> _DIRECTIONS FOR THIS TASK_
What is needed is an exact transcription of the line containing "Instruction: Switch to the ABAC Rules tab" and every line after it through the end of the entries below, with no pictures.

> _RECORDS TO PROCESS_
=======

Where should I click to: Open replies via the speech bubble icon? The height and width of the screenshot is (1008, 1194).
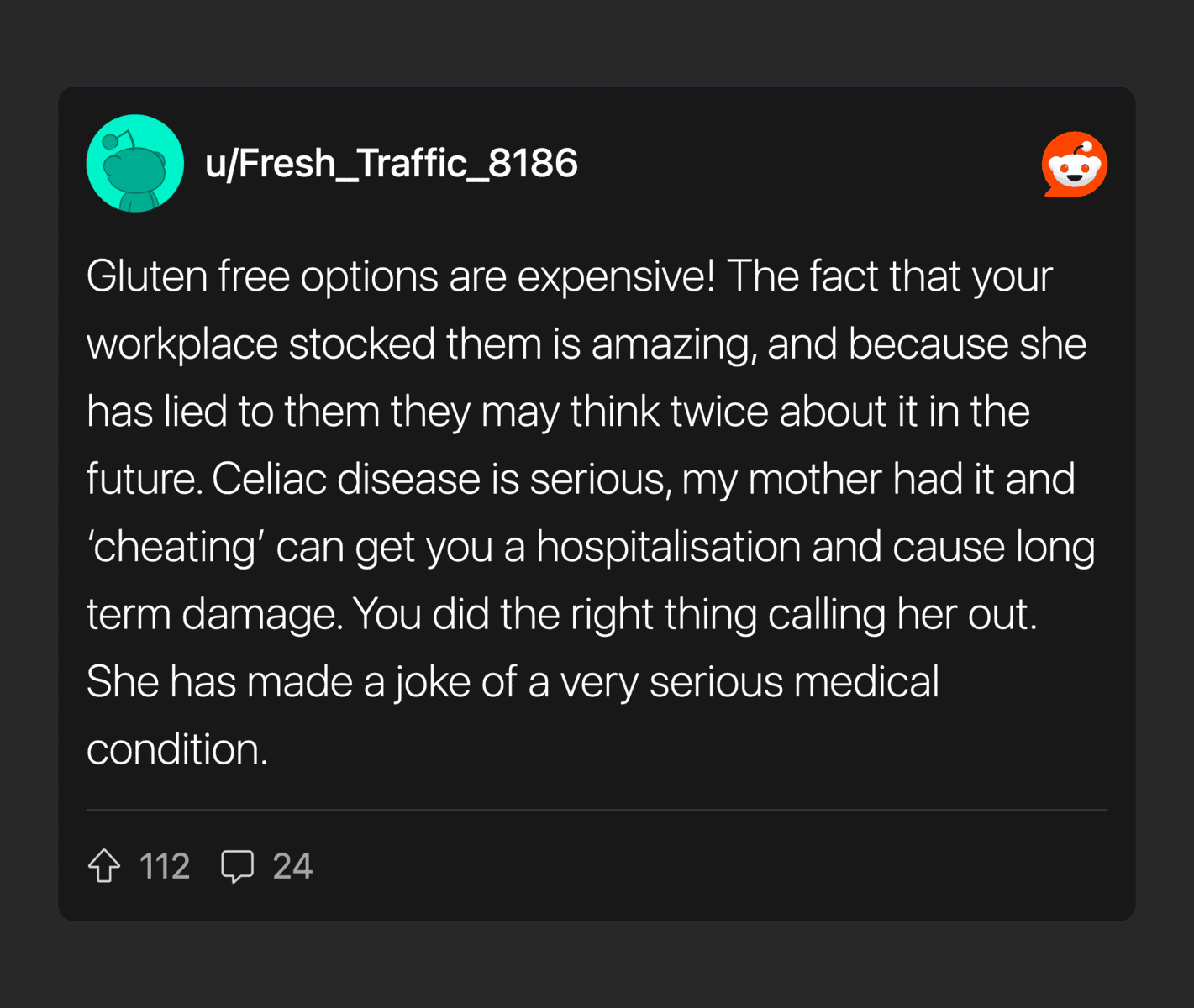(x=237, y=866)
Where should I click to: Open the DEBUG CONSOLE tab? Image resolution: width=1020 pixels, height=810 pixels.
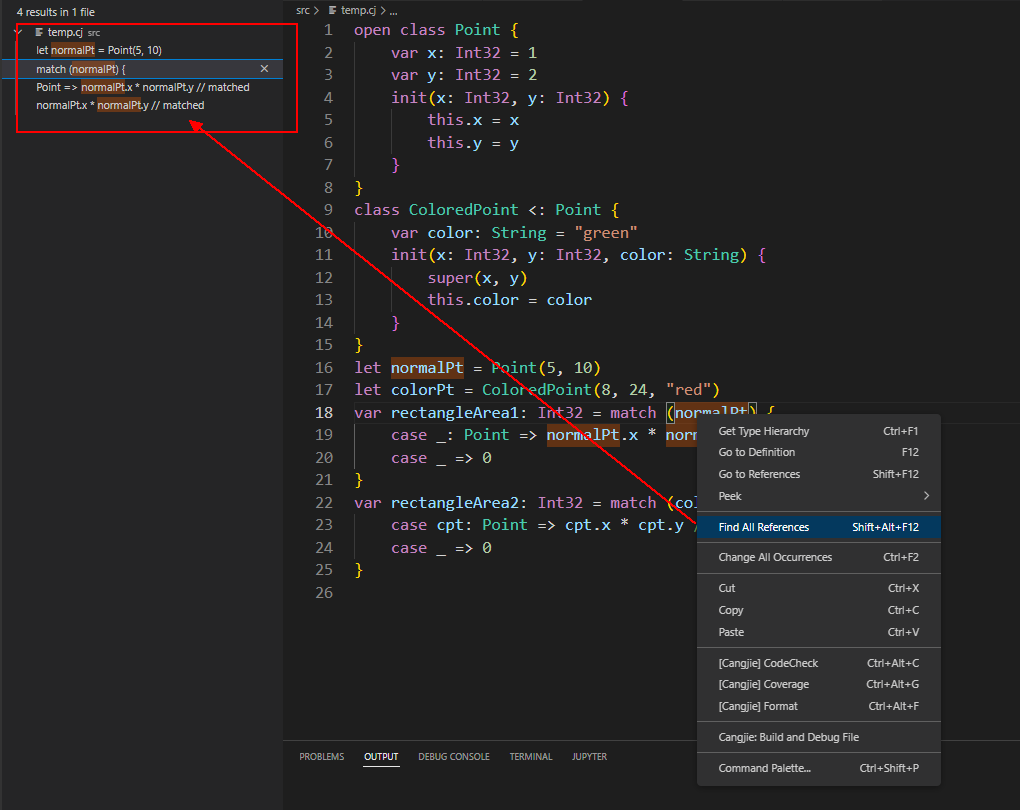[x=454, y=757]
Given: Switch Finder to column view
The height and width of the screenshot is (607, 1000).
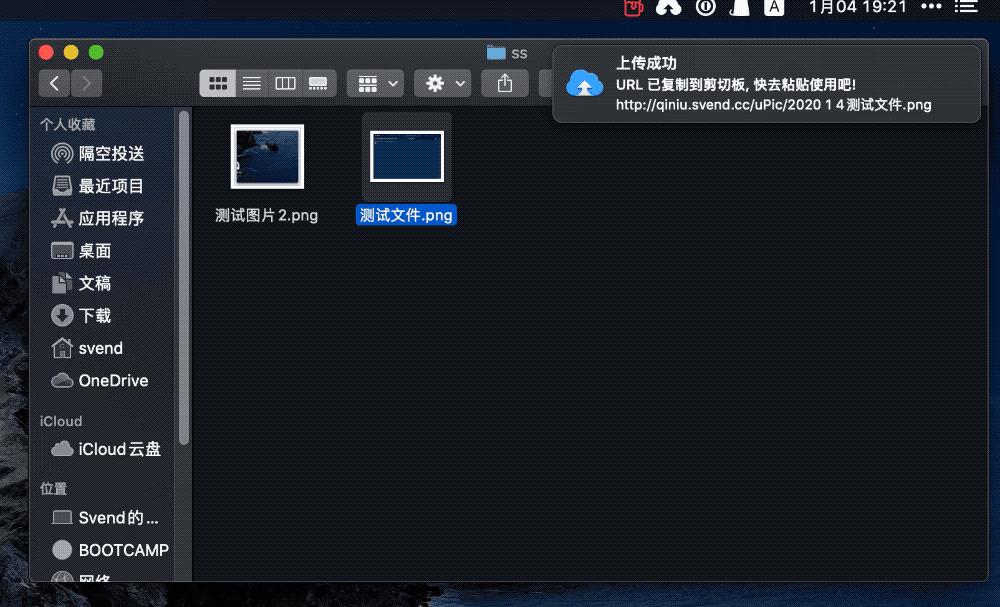Looking at the screenshot, I should click(285, 83).
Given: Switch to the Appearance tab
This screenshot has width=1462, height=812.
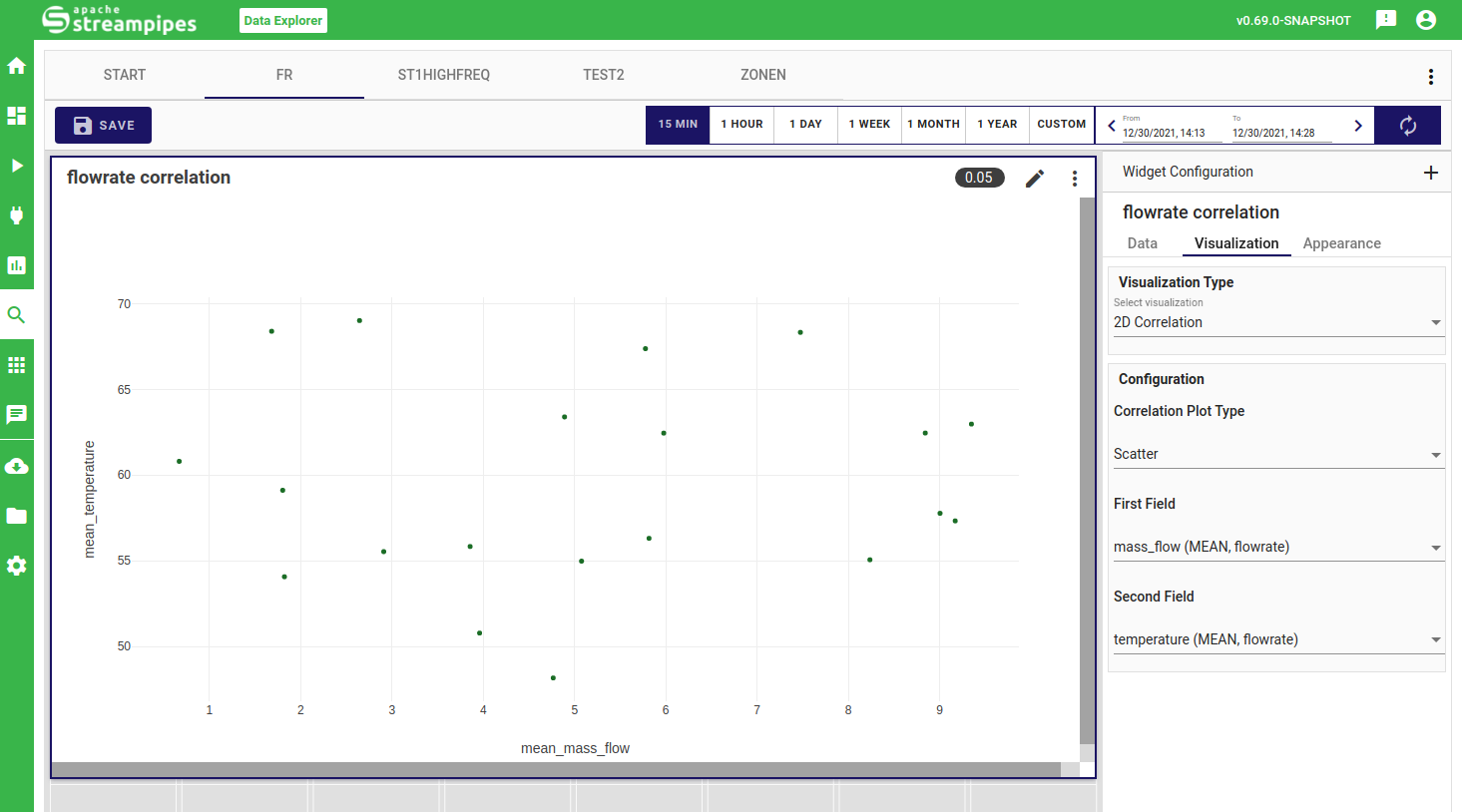Looking at the screenshot, I should point(1341,243).

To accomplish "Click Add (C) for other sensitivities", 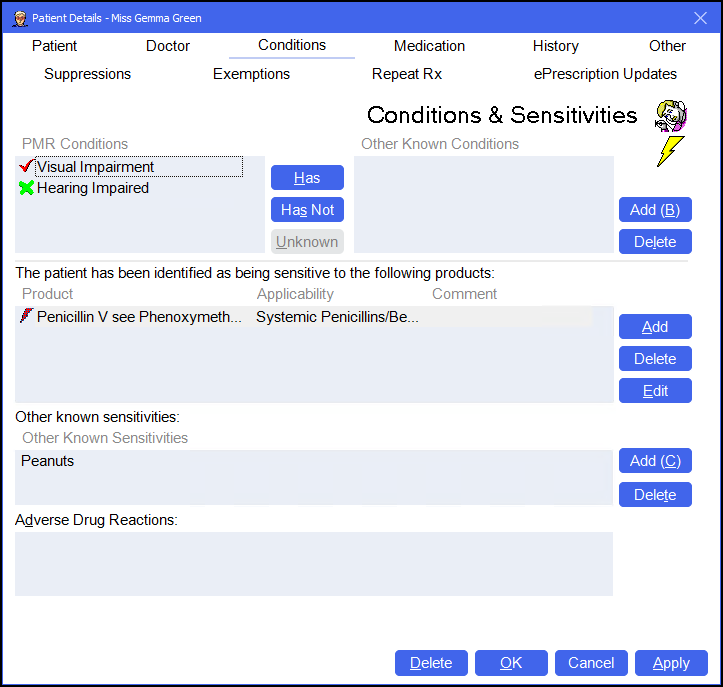I will (x=655, y=461).
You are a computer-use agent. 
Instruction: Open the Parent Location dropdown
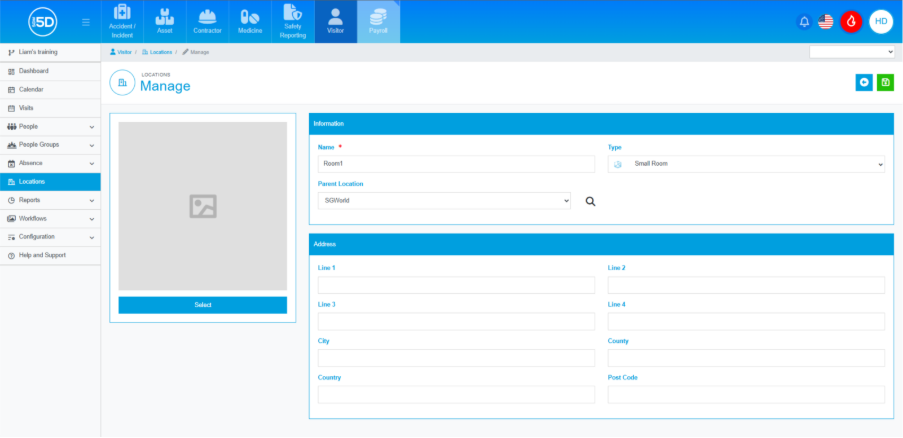coord(444,200)
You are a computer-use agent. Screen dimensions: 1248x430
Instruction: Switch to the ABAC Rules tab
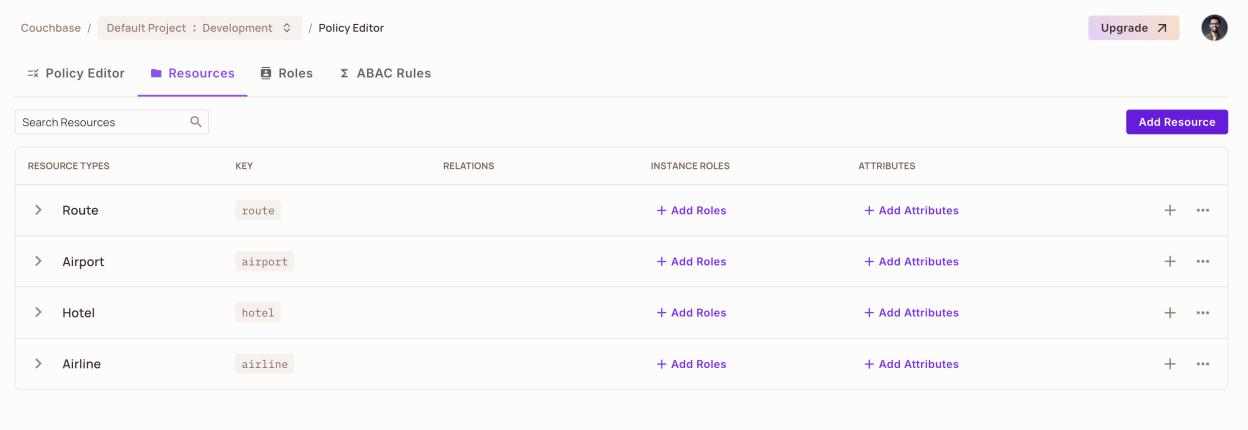pos(385,73)
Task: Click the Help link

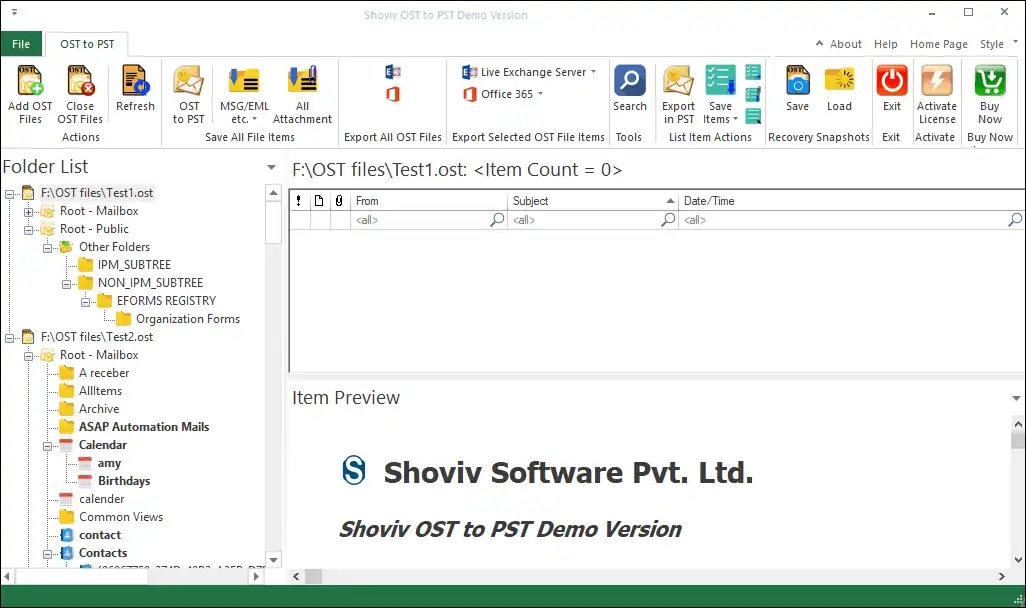Action: pyautogui.click(x=885, y=43)
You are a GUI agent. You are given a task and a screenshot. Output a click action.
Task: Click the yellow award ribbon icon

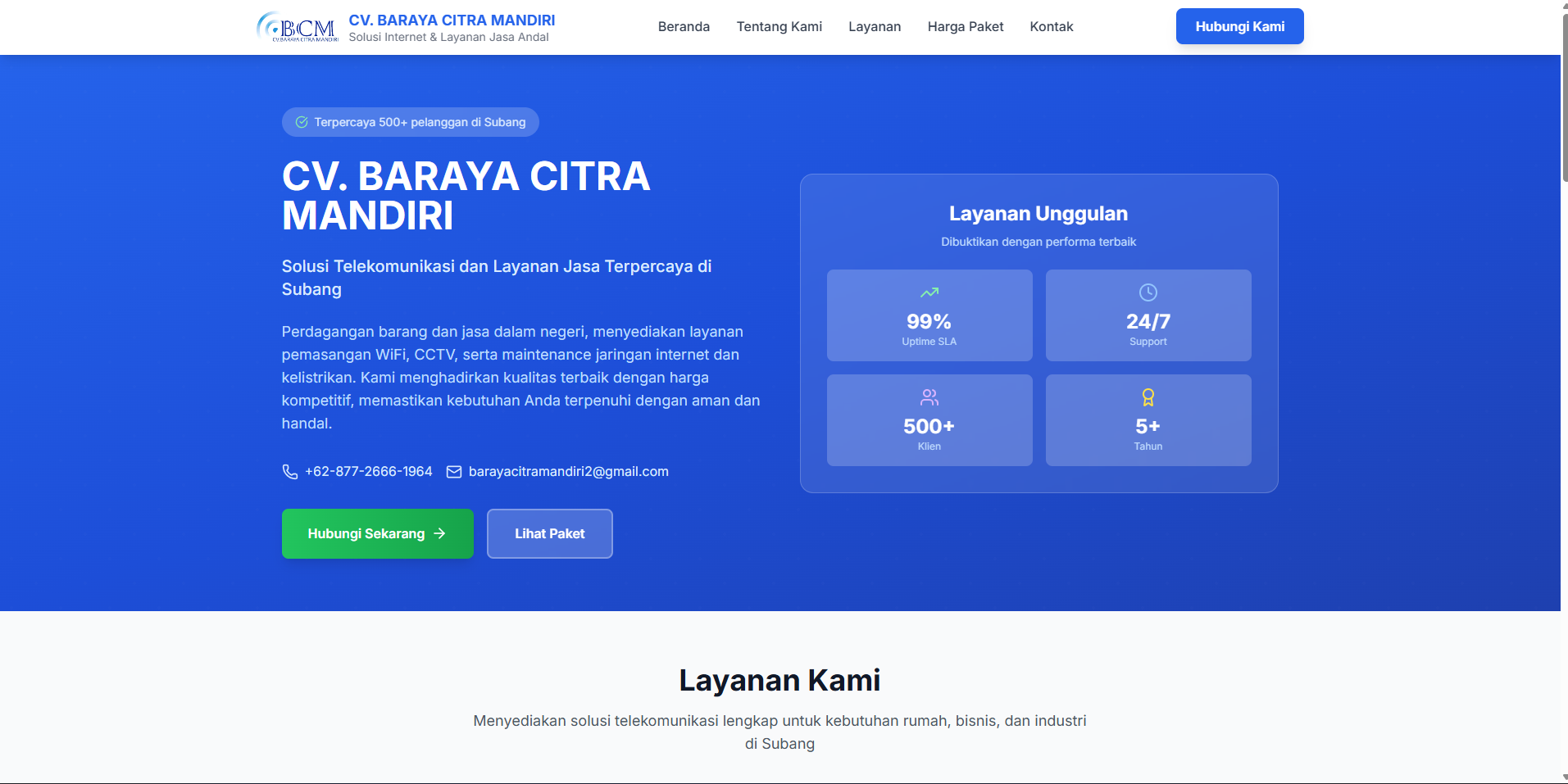(1148, 397)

=======

> _SOLUTION TO THE EXERCISE_
Instruction: Switch to the ABAC Rules tab
pos(385,73)
Task: Click the Help link

Action: pyautogui.click(x=885, y=43)
You are a GUI agent. You are given a task and a screenshot. Output a click action.
Task: Click the yellow award ribbon icon

(1148, 397)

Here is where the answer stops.